REQUIRED WORK — In the copy of these records, include no pictures and change nothing else.

..............................

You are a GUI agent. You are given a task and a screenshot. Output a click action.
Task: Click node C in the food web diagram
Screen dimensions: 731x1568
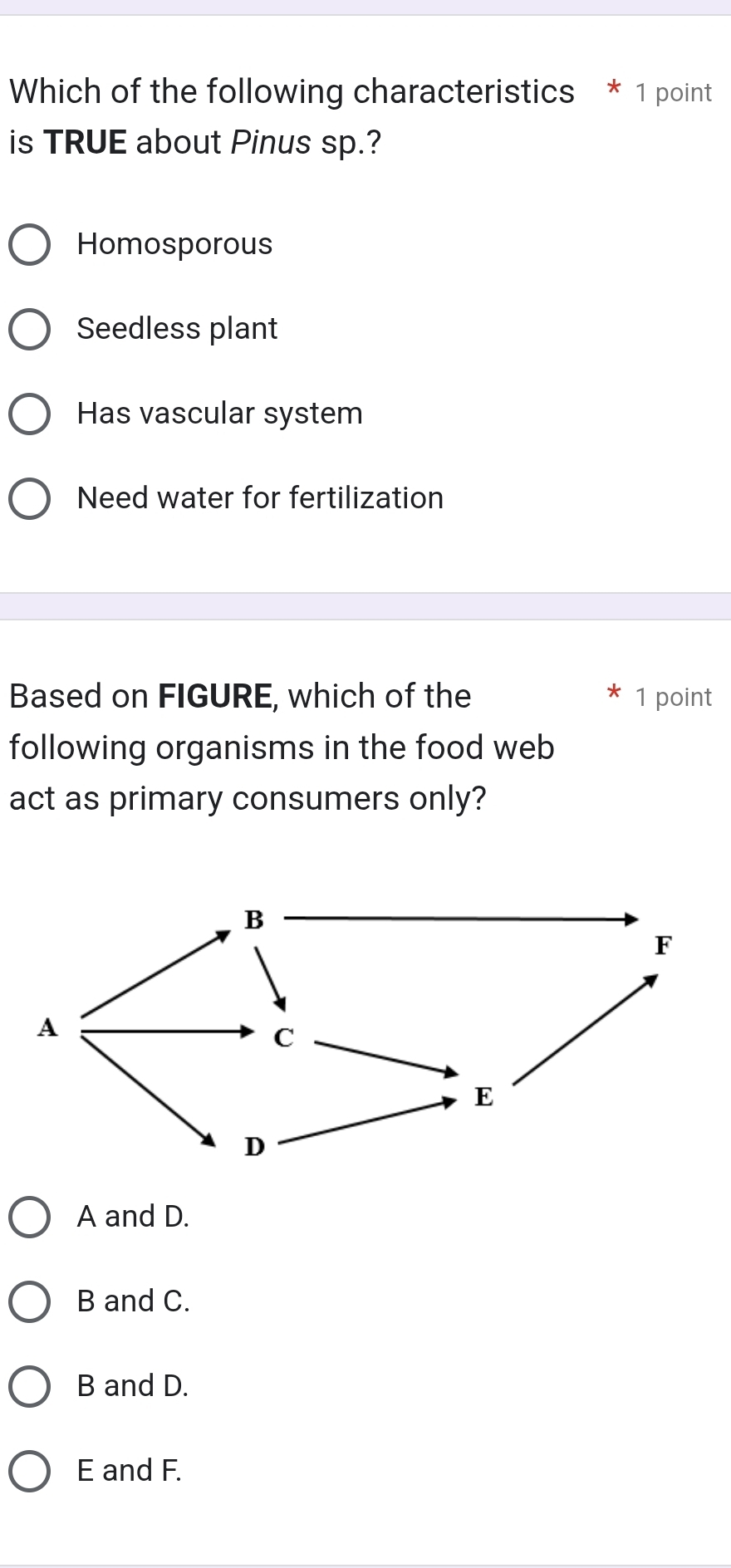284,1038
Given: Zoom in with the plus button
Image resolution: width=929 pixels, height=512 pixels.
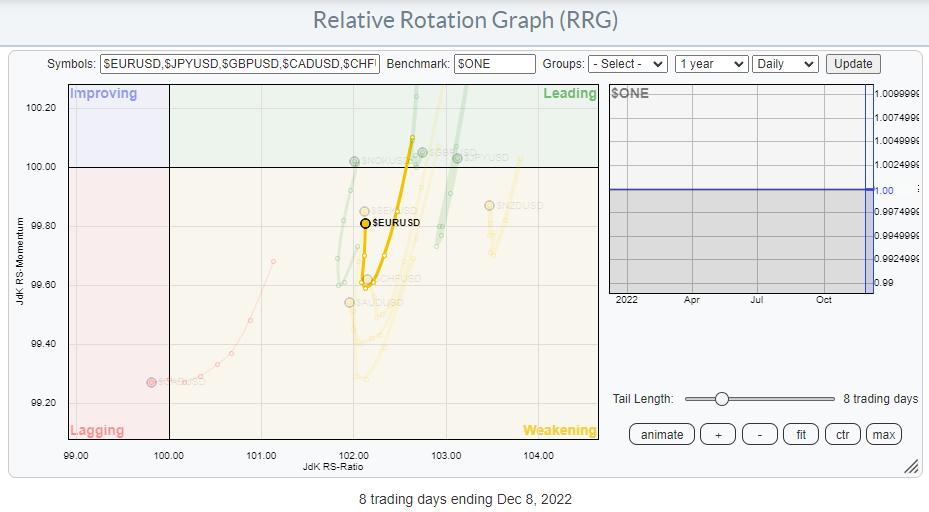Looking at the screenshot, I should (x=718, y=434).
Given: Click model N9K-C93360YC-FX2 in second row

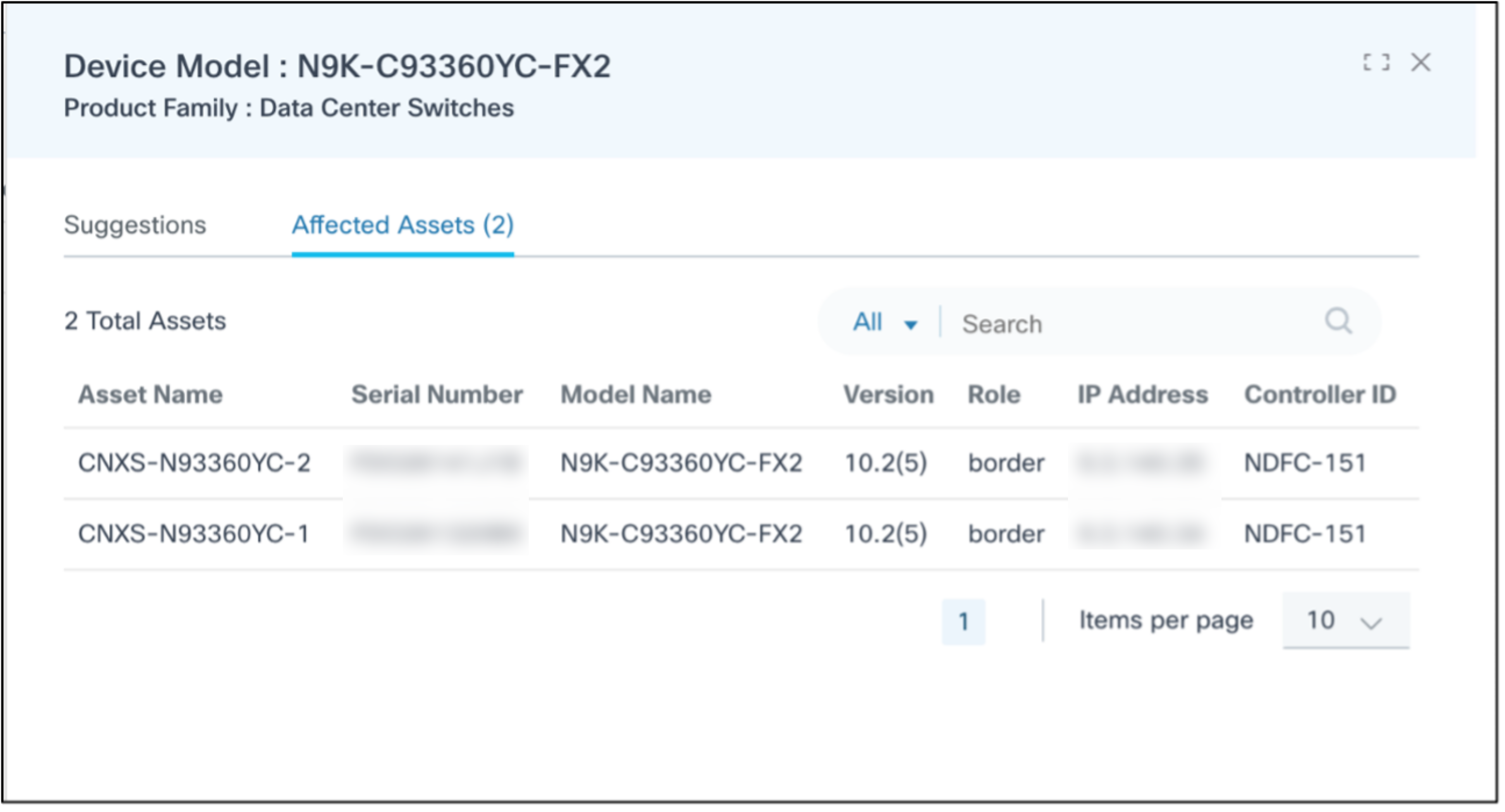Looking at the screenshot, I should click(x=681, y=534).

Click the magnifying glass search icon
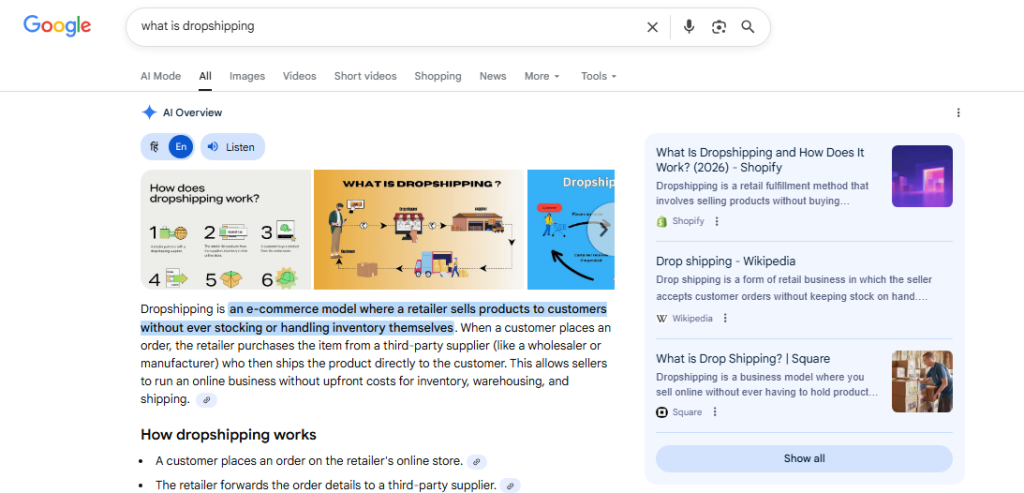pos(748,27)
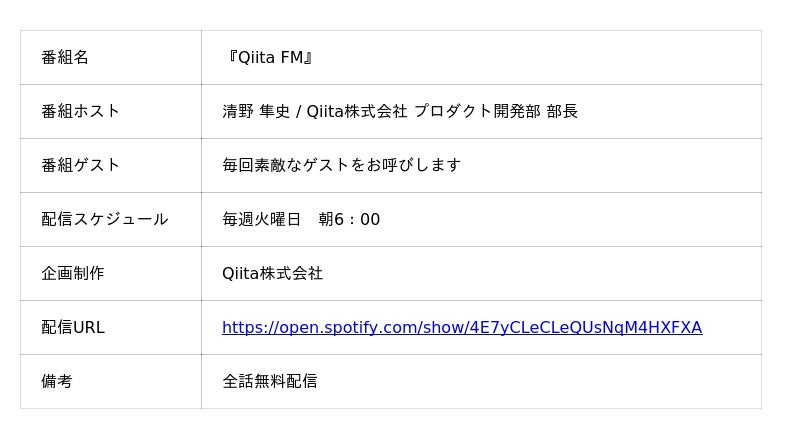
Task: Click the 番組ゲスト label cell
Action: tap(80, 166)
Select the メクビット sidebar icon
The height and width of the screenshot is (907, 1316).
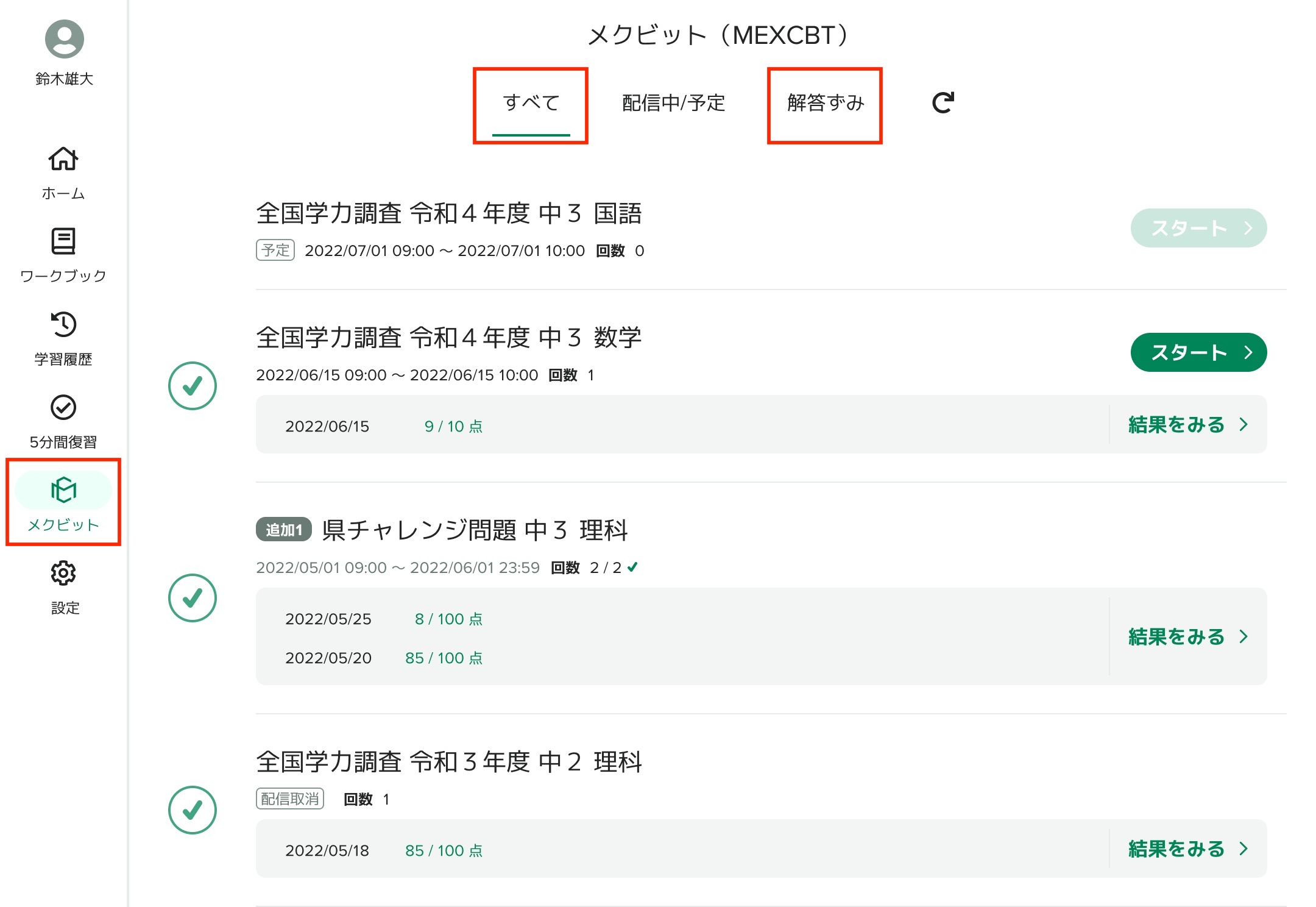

..............................

SOLUTION FOR THIS EXERCISE —
You are a GUI agent. You are given a task and a screenshot. Output a click action.
Task: Click node C in the food web diagram
Screen dimensions: 731x1568
284,1038
Given: Zoom in with the plus button
Image resolution: width=929 pixels, height=512 pixels.
Looking at the screenshot, I should (x=718, y=434).
Given: Click model N9K-C93360YC-FX2 in second row

Looking at the screenshot, I should click(x=681, y=534).

Click the magnifying glass search icon
pos(748,27)
Task: Click the 番組ゲスト label cell
Action: tap(80, 166)
Select the メクビット sidebar icon
The height and width of the screenshot is (907, 1316).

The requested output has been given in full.